### TEXT SEGMENT
Former U.S. Army Private Chelsea Manning was hospitalized on Tuesday after what is believed to be a suicide attempt, Army officials told CNN. Manning was taken to a local hospital near the U.S. Disciplinary Barracks (USDB), a men’s maximum-security prison at Fort Leavenworth, Kansas, where she is currently being housed as she serves out a 35-year prison sentence.
A U.S. Army spokesman confirmed to CNN that Manning had been taken to the hospital “during the early hours of July 5th,” but was later released and returned to the barracks. That spokesman also said that officials “continue to monitor the inmate’s condition.”
A separate official told CNN that the hospitalization was for what is believed to be a suicide attempt. But Manning’s legal team has been unable to confirm whether that is true. Nancy Hollander, the lead attorney for Manning’s defense team, issued a statement blasting Army officials for revealing personal medical information to the press without notifying her legal team of her status.
“We’re shocked and outraged that an official at Leavenworth contacted the press with private confidential medical information about Chelsea Manning yet no one at the Army has given a shred of information to her legal team,” Hollander said.
“I had a privileged call scheduled with Chelsea at 2 p.m. Leavenworth time yesterday, after the Army has now said she was hospitalized, but the Army gave the excuse — which I now believe to be an outright lie — that the call could not be connected although my team was waiting by the phone,” Hollander continued. “Despite the fact that they have reached out to the media, and that any other prison will connect an emergency call, the Army has told her lawyers that the earliest time that they will accommodate a call between her lawyers and Chelsea is Friday morning. We call on the Army to immediately connect Chelsea Manning to her lawyers and friends who care deeply about her well-being and are profoundly distressed by the complete lack of official communication about Chelsea’s current situation.”
Manning rose to prominence after she was convicted for releasing more than 700,000 government files containing sensitive information to the online government watchdog site Wikileaks, in what was one of the largest leaks of classified documents in American history. Her lawyers have insisted that she was acting as a “whistleblower” in releasing videos, diplomatic cables and other information relating mostly to the wars in Iraq and Afghanistan. They have since appealed her conviction, arguing it is much harsher than most other sentences for people who have disclosed classified information.

### PROBLEM TO WORK ON
Retype the entire news report on Chelsea Manning's hospitalization word for word. The records that follow have no connection to the text.

### DATA UNDER STUDY
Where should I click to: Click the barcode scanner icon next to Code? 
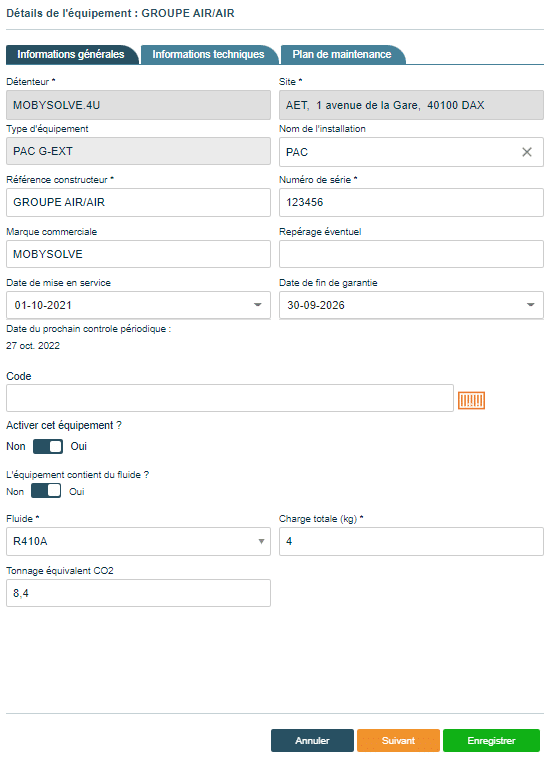click(x=471, y=400)
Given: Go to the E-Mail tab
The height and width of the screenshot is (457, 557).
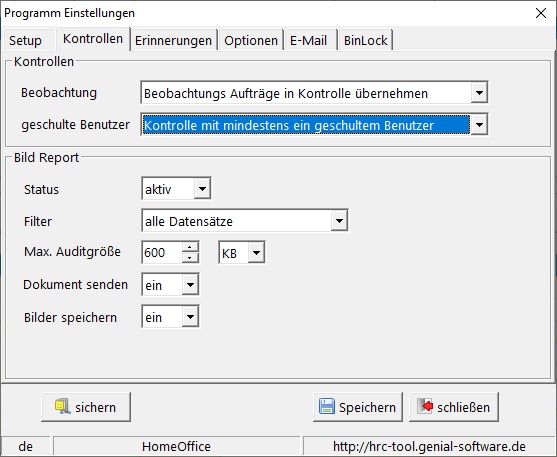Looking at the screenshot, I should pos(308,40).
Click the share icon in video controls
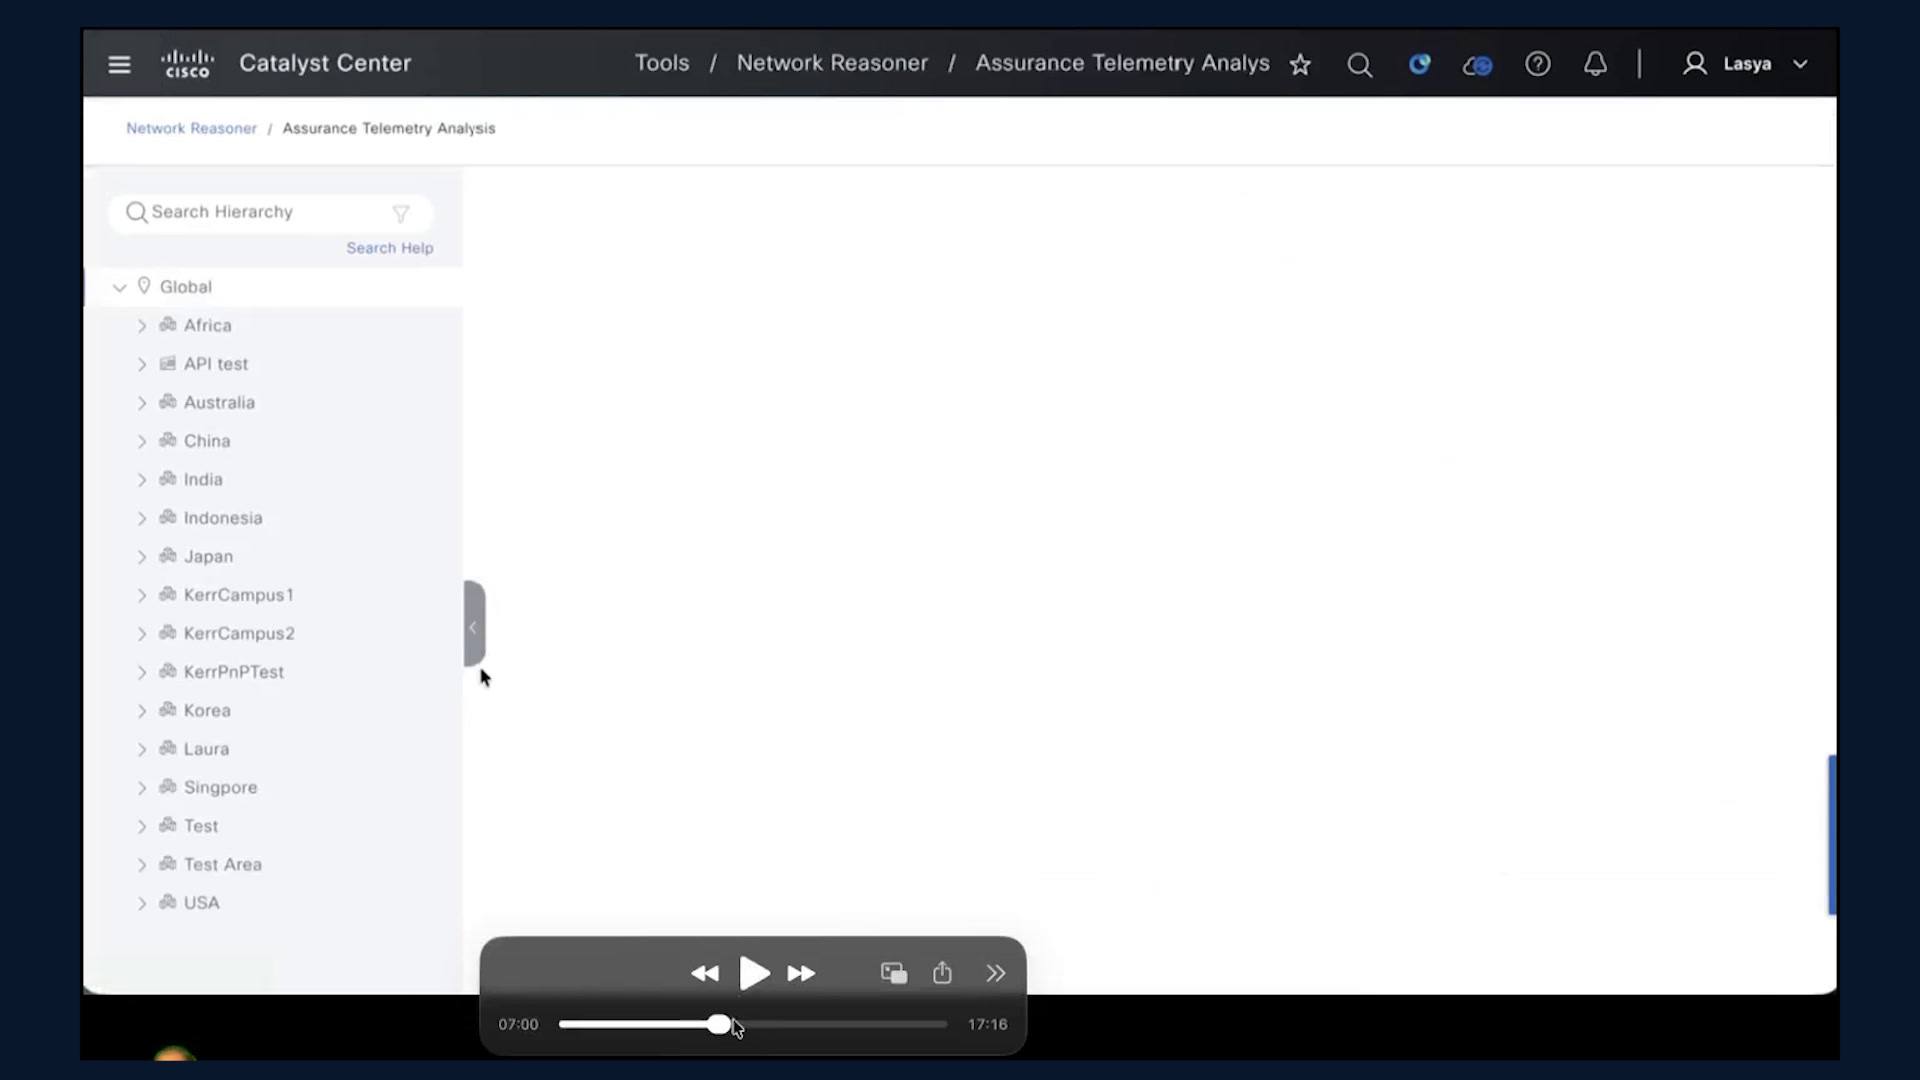 click(x=942, y=972)
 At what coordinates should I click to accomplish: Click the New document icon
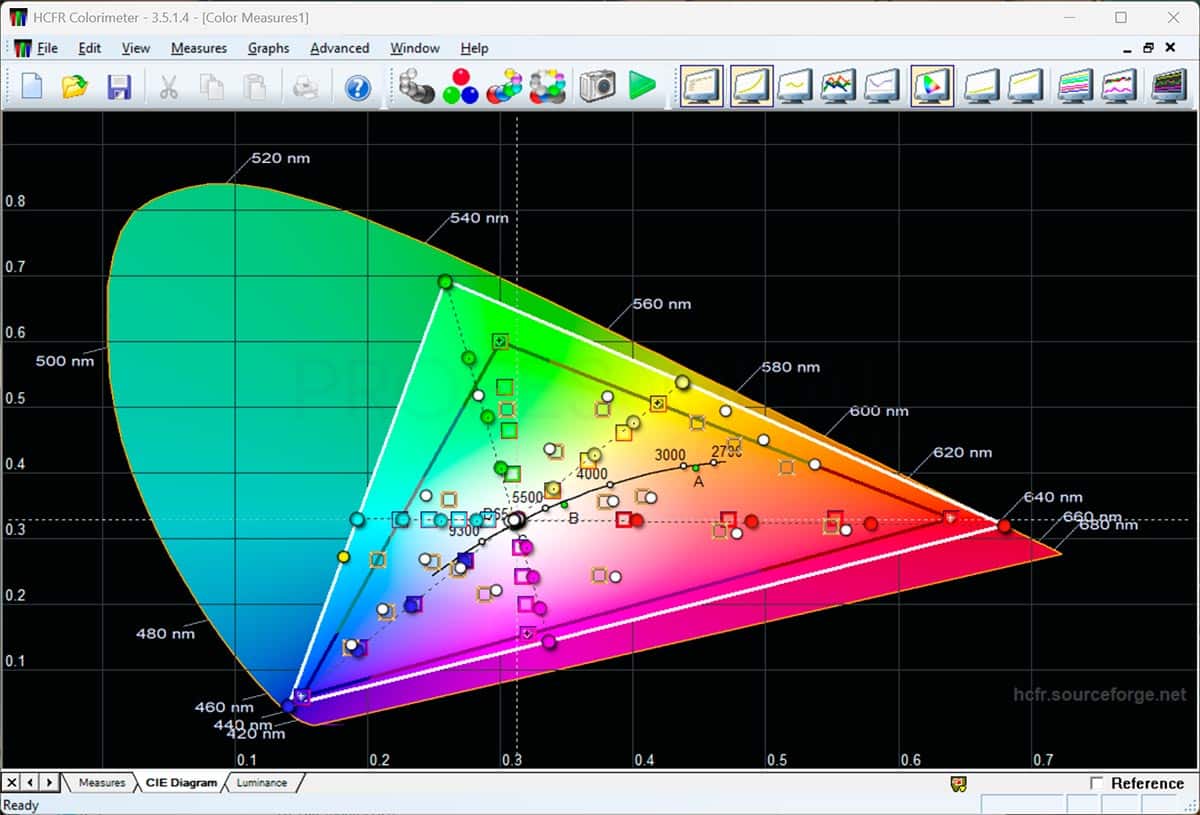[x=32, y=87]

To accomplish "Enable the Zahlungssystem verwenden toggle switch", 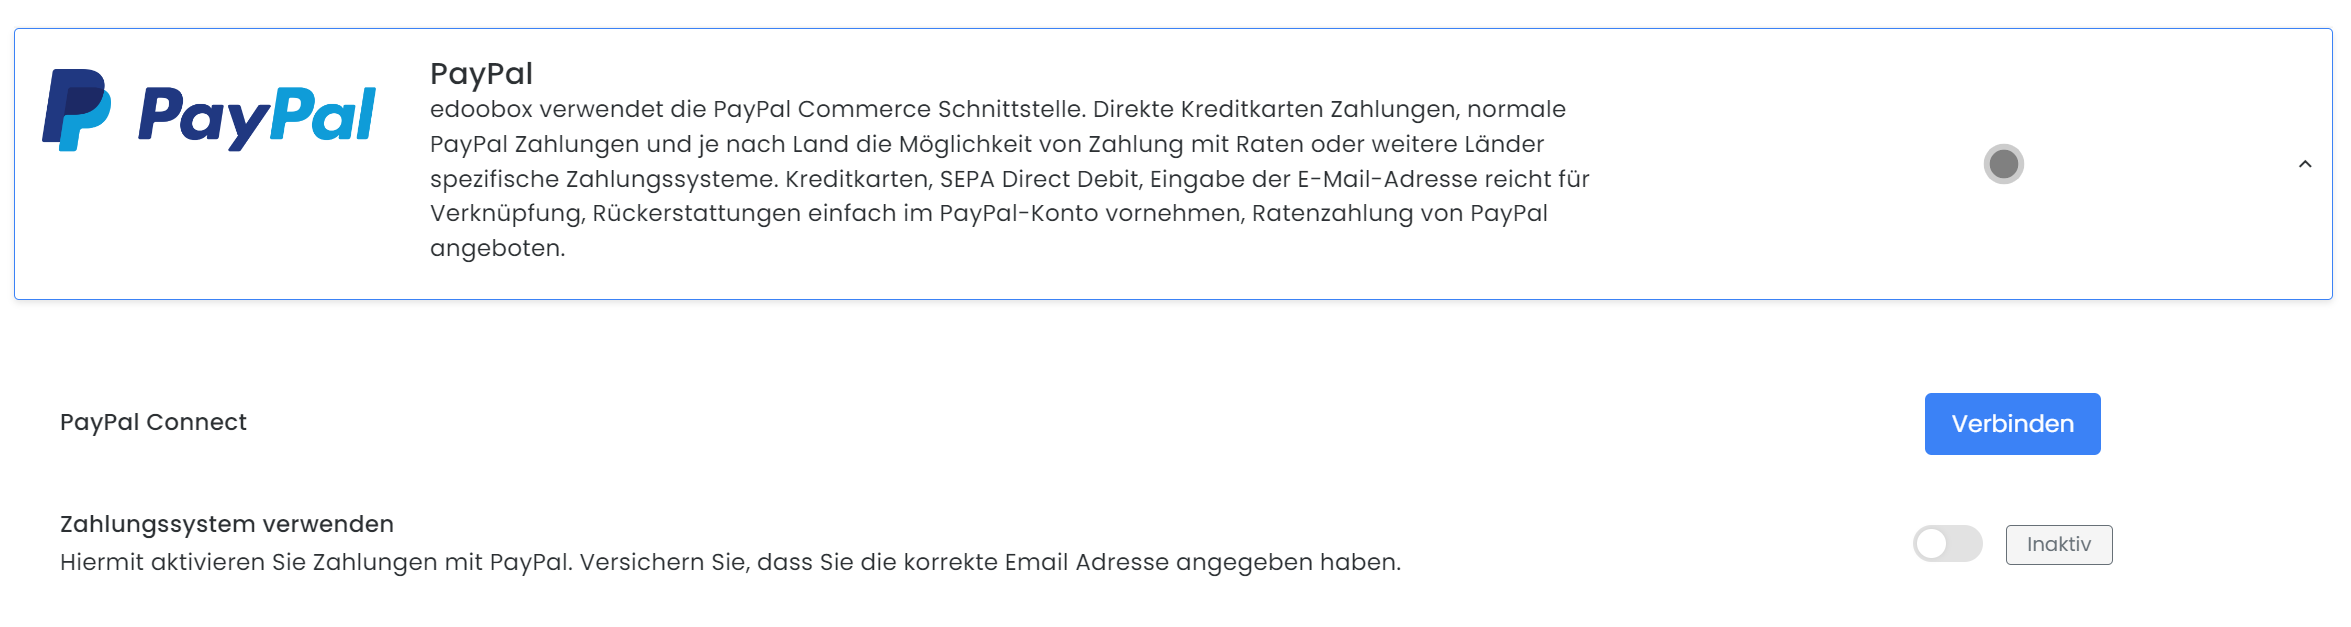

### ANSWER FOR THE TASK
Former U.S. Army Private Chelsea Manning was hospitalized on Tuesday after what is believed to be a suicide attempt, Army officials told CNN. Manning was taken to a local hospital near the U.S. Disciplinary Barracks (USDB), a men’s maximum-security prison at Fort Leavenworth, Kansas, where she is currently being housed as she serves out a 35-year prison sentence.
A U.S. Army spokesman confirmed to CNN that Manning had been taken to the hospital “during the early hours of July 5th,” but was later released and returned to the barracks. That spokesman also said that officials “continue to monitor the inmate’s condition.”
A separate official told CNN that the hospitalization was for what is believed to be a suicide attempt. But Manning’s legal team has been unable to confirm whether that is true. Nancy Hollander, the lead attorney for Manning’s defense team, issued a statement blasting Army officials for revealing personal medical information to the press without notifying her legal team of her status.
“We’re shocked and outraged that an official at Leavenworth contacted the press with private confidential medical information about Chelsea Manning yet no one at the Army has given a shred of information to her legal team,” Hollander said.
“I had a privileged call scheduled with Chelsea at 2 p.m. Leavenworth time yesterday, after the Army has now said she was hospitalized, but the Army gave the excuse — which I now believe to be an outright lie — that the call could not be connected although my team was waiting by the phone,” Hollander continued. “Despite the fact that they have reached out to the media, and that any other prison will connect an emergency call, the Army has told her lawyers that the earliest time that they will accommodate a call between her lawyers and Chelsea is Friday morning. We call on the Army to immediately connect Chelsea Manning to her lawyers and friends who care deeply about her well-being and are profoundly distressed by the complete lack of official communication about Chelsea’s current situation.”
Manning rose to prominence after she was convicted for releasing more than 700,000 government files containing sensitive information to the online government watchdog site Wikileaks, in what was one of the largest leaks of classified documents in American history. Her lawyers have insisted that she was acting as a “whistleblower” in releasing videos, diplomatic cables and other information relating mostly to the wars in Iraq and Afghanistan. They have since appealed her conviction, arguing it is much harsher than most other sentences for people who have disclosed classified information.